For me the main consequence of Brexit will be the breakup of the UK. This will, I think, start with Northern Ireland.Tories hold 15-point lead over Labour with just days until election
This will translate to a significant majority if true. So how will this all turn out? One possible path:
- Brexit 31st Jan 2020 with Boris deal
- EU agree a 5 year trade deal to kick in at the end of 2020
- Quotas could reduce year on year
- Boarder checks could increase over the 5 years
- This would stop a cliff edge but allow Boris to start implementing other trade deals
- Will EU position themselves in a way that would encourage UK to re-enter the EU?
- Scots will initially complain but probably save their dry powder for the following election - see how Brexit unfolds
- Smaller trade deals will kick in 2021
- Larger deals will be constrained by continued (but reduced) EU alignment
- UK request that we re-enter EU following election 2024
- EU demands will be onerous, UK put on the back burner
NI voted Remain and if, as Corbyn has suggested, border controls between the island of Ireland and England, Wales and Scotland are introduced then post-Brexit a united Ireland will shortly follow.
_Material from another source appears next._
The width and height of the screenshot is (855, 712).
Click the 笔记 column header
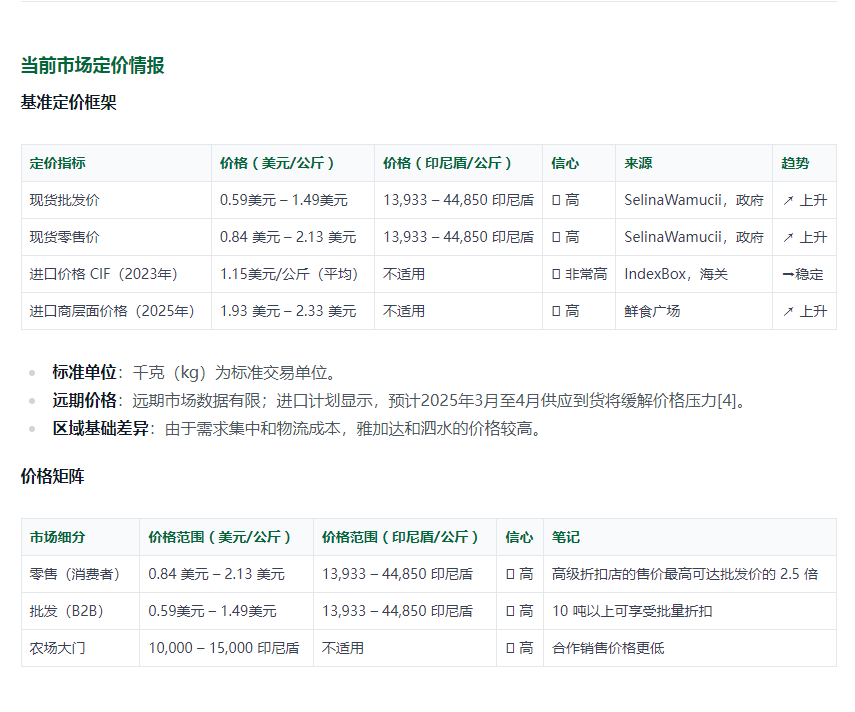[565, 537]
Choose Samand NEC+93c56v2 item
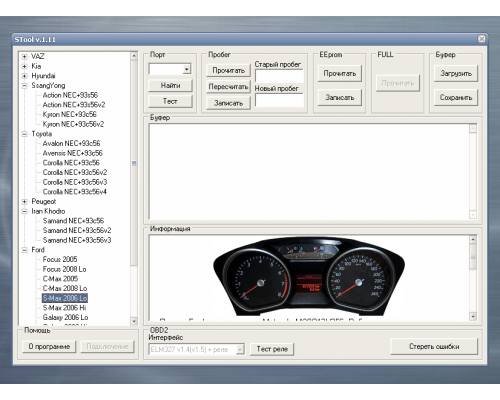Screen dimensions: 500x400 (77, 231)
The Good Friday agreement makes provision for a reunification referendum. The RoI would then be effectively merging with NI, an economically disadvantaged country, (much as west Germany did following the end of the Soviet Union) but the EU will likely financially support the new, unified country.
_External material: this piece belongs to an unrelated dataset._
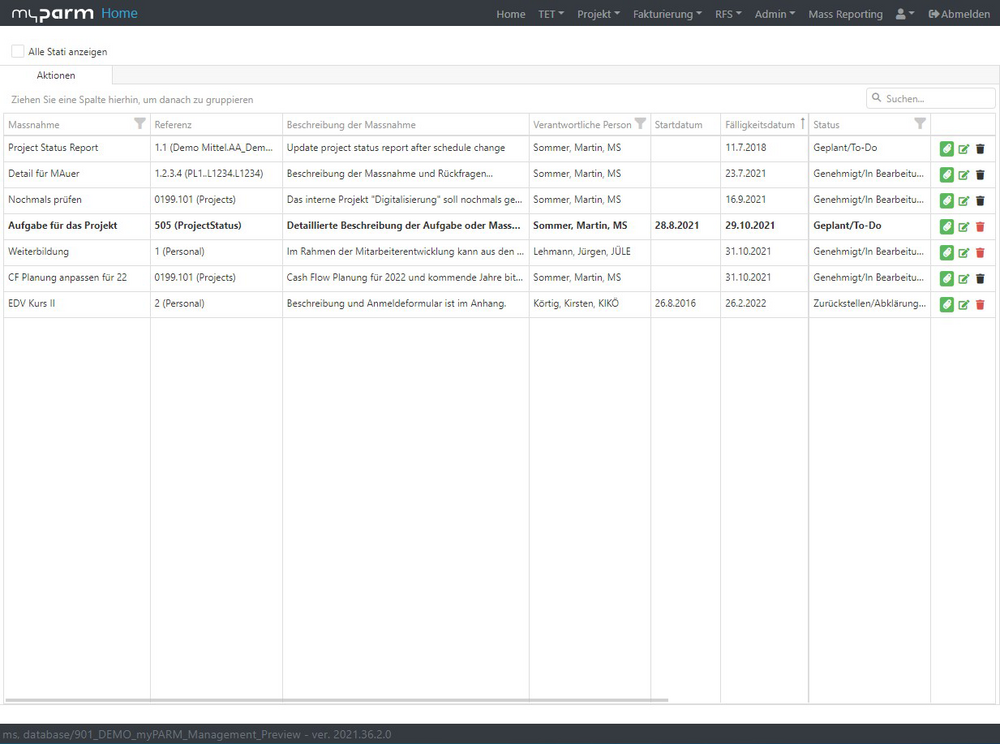Filter the Massnahme column

[x=140, y=124]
This will leave the enlarged RoI to capitalise on being the primary english speaking territory within the EU. Those parts of the international banking business that have not already departed London for Frankfurt will end up in Dublin.
Once the NI has gone Scotland, which also voted Remain, will almost certainly follow. Even if Westminster has sufficient majority to forbid Scotland from calling another independence referendum the SNP seem likely to gain sufficient power to do so autonomously. The SNP may even find themselves the power brokers as the DUP were post 2017.
Brexit has always been mainly about English nationality. Ireland and Scotland were considered to be the first of the colonial possessions and as such are expendable but finally these too will gain independence.
After five centuries the empire will have been fully dismantled and England will be revealed as a rather small, post industrial country (previously doing rather well out of financial services and Banking), that has just excluded itself from a customs union with its primary market and its closest neighbours.